Some context: I have a family called enemies, which is pretty established, and I wanted to create a new enemy type called Wolf. Wolf is very different from the rest of the existing enemies, which are mostly human-based, so I needed to develop lots of new code to control and animate Wolf. But in the end I still want Wolf to be a member of the enemies family as there’s common enemies code that will apply to Wolf.
I wanted to avoid the existing enemies family code being called on Wolf during prototyping, as it would potentially throw everything off in the game and make prototyping a lot harder. So I chose to create a standalone object called Wolf to prototype. Even though it’s not part of the enemies family, Wolf has several identical behaviors and instance variables, like ‘health’ and ‘hitStrength’, and the Platform behavior.
Now that I’ve got Wolf working (yay!), I want to add it to the enemies family. But because it has the same instance variable names as enemies, I need to change them before C3 will let me add Wolf to the enemies family. I expect this will involve a) changing the names of those IV’s in Wolf (e.g., change ‘health’ to ‘health2’), b) adding Wolf to enemies, c) changing the Wolf logic to use the IV’s from enemies (e.g., change anything referencing ‘health2’ to ‘health’), and then d) deleting the Wolf-specific IV’s ((e.g., ‘health2’). I’m probably going to need to do something similar with the common behaviors as well.
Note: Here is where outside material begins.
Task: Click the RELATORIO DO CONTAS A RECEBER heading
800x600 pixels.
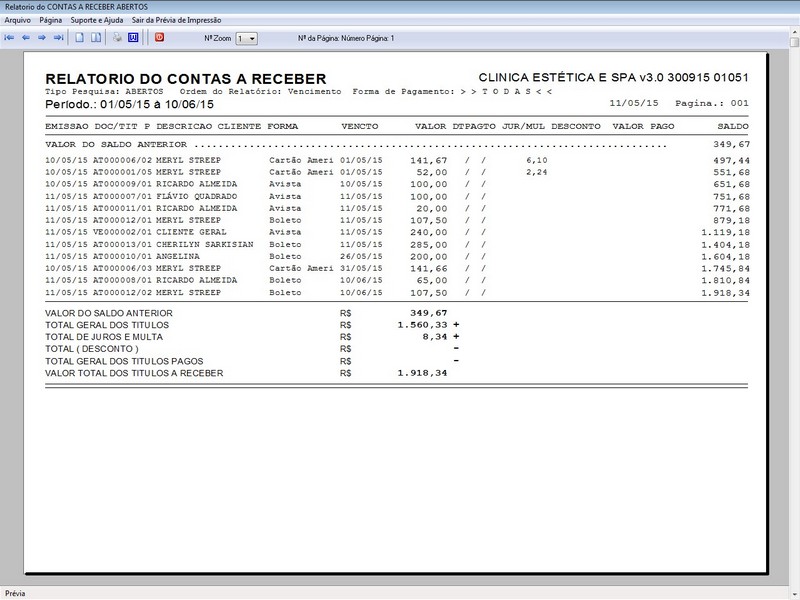Action: pos(186,79)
This is just an example but it’s making me think there may be a better way.
My question is, what’s a good way to plan for such ‘merges’ of code, and is there something I should have done differently? C3’s editing logic is great because it checks for errors caused by duplicate IV and Platform names, and I wish there was an easier way to do this merge without having to pick through my code. Any suggestions?